== Segment start ==
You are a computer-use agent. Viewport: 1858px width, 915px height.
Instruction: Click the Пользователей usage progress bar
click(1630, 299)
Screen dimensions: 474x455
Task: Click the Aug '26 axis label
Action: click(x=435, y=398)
== Segment end ==
Assignment -
Nothing in the data should be altered; please repeat it exactly.

Exercise response -
You are a computer-use agent. Viewport: 1858px width, 915px height.
Instruction: Click the Пользователей usage progress bar
click(1630, 299)
Screen dimensions: 474x455
Task: Click the Aug '26 axis label
Action: click(x=435, y=398)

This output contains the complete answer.